• _EXERCISE GOAL_
Return each of the entries below word for word.

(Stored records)

+---+

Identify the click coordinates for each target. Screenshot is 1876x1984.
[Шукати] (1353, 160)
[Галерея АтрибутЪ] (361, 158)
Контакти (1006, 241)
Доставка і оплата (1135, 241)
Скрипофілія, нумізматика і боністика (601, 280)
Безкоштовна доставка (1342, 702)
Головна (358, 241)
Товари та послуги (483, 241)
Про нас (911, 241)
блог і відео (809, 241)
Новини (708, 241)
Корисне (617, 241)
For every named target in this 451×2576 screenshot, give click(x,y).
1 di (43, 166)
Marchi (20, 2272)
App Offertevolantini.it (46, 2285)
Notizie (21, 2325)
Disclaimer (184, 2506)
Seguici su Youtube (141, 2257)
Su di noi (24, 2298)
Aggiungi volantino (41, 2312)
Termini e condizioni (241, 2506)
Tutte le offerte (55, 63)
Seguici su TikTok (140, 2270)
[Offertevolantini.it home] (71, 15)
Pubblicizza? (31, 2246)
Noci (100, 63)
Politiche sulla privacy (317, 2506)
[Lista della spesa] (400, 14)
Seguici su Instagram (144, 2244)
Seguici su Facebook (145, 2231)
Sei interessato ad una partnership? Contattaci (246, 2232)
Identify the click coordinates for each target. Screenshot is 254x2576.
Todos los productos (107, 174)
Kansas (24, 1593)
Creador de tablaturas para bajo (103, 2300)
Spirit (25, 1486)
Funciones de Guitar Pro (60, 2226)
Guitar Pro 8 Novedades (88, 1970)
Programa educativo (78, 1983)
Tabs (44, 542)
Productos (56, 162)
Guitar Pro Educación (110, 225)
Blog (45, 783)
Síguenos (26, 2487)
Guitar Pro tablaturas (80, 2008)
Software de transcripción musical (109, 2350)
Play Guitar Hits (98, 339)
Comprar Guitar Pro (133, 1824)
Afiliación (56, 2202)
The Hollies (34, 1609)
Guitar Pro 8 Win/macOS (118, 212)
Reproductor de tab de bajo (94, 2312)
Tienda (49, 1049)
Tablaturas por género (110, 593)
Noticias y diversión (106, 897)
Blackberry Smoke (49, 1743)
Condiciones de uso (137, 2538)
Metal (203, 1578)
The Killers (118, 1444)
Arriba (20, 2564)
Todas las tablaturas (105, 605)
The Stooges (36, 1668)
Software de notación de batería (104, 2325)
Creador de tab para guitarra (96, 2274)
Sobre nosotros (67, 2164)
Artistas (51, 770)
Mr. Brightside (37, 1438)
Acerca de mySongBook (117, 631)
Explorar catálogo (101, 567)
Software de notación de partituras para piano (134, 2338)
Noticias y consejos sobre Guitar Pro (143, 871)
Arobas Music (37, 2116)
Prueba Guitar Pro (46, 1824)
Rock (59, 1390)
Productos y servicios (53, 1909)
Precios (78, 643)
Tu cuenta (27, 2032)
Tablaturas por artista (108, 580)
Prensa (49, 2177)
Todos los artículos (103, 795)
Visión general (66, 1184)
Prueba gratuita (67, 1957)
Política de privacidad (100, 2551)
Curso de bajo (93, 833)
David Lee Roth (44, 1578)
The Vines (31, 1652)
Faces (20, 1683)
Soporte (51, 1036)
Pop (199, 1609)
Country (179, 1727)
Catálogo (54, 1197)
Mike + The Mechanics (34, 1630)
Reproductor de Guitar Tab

+---+

• _WORKED SOLUTION_
Identify the click coordinates for each target. Screenshot is 1876x1984.
[Шукати] (1353, 160)
[Галерея АтрибутЪ] (361, 158)
Контакти (1006, 241)
Доставка і оплата (1135, 241)
Скрипофілія, нумізматика і боністика (601, 280)
Безкоштовна доставка (1342, 702)
Головна (358, 241)
Товари та послуги (483, 241)
Про нас (911, 241)
блог і відео (809, 241)
Новини (708, 241)
Корисне (617, 241)
For every named target in this 451×2576 screenshot, give click(x,y).
1 di (43, 166)
Marchi (20, 2272)
App Offertevolantini.it (46, 2285)
Notizie (21, 2325)
Disclaimer (184, 2506)
Seguici su Youtube (141, 2257)
Su di noi (24, 2298)
Aggiungi volantino (41, 2312)
Termini e condizioni (241, 2506)
Tutte le offerte (55, 63)
Seguici su TikTok (140, 2270)
[Offertevolantini.it home] (71, 15)
Pubblicizza? (31, 2246)
Noci (100, 63)
Politiche sulla privacy (317, 2506)
[Lista della spesa] (400, 14)
Seguici su Instagram (144, 2244)
Seguici su Facebook (145, 2231)
Sei interessato ad una partnership? Contattaci (246, 2232)
Identify the click coordinates for each target. Screenshot is 254x2576.
Todos los productos (107, 174)
Kansas (24, 1593)
Creador de tablaturas para bajo (103, 2300)
Spirit (25, 1486)
Funciones de Guitar Pro (60, 2226)
Guitar Pro 8 Novedades (88, 1970)
Programa educativo (78, 1983)
Tabs (44, 542)
Productos (56, 162)
Guitar Pro Educación (110, 225)
Blog (45, 783)
Síguenos (26, 2487)
Guitar Pro tablaturas (80, 2008)
Software de transcripción musical (109, 2350)
Play Guitar Hits (98, 339)
Comprar Guitar Pro (133, 1824)
Afiliación (56, 2202)
The Hollies (34, 1609)
Guitar Pro 8 Win/macOS (118, 212)
Reproductor de tab de bajo (94, 2312)
Tienda (49, 1049)
Tablaturas por género (110, 593)
Noticias y diversión (106, 897)
Blackberry Smoke (49, 1743)
Condiciones de uso (137, 2538)
Metal (203, 1578)
The Killers (118, 1444)
Arriba (20, 2564)
Todas las tablaturas (105, 605)
The Stooges (36, 1668)
Software de notación de batería (104, 2325)
Creador de tab para guitarra (96, 2274)
Sobre nosotros (67, 2164)
Artistas (51, 770)
Mr. Brightside (37, 1438)
Acerca de mySongBook (117, 631)
Explorar catálogo (101, 567)
Software de notación de partituras para piano (134, 2338)
Noticias y consejos sobre Guitar Pro (143, 871)
Arobas Music (37, 2116)
Prueba Guitar Pro (46, 1824)
Rock (59, 1390)
Productos y servicios (53, 1909)
Precios (78, 643)
Tu cuenta (27, 2032)
Tablaturas por artista (108, 580)
Prensa (49, 2177)
Todos los artículos (103, 795)
Visión general (66, 1184)
Prueba gratuita (67, 1957)
Política de privacidad (100, 2551)
Curso de bajo (93, 833)
David Lee Roth (44, 1578)
The Vines (31, 1652)
Faces (20, 1683)
Soporte (51, 1036)
Pop (199, 1609)
Country (179, 1727)
Catálogo (54, 1197)
Mike + The Mechanics (34, 1630)
Reproductor de Guitar Tab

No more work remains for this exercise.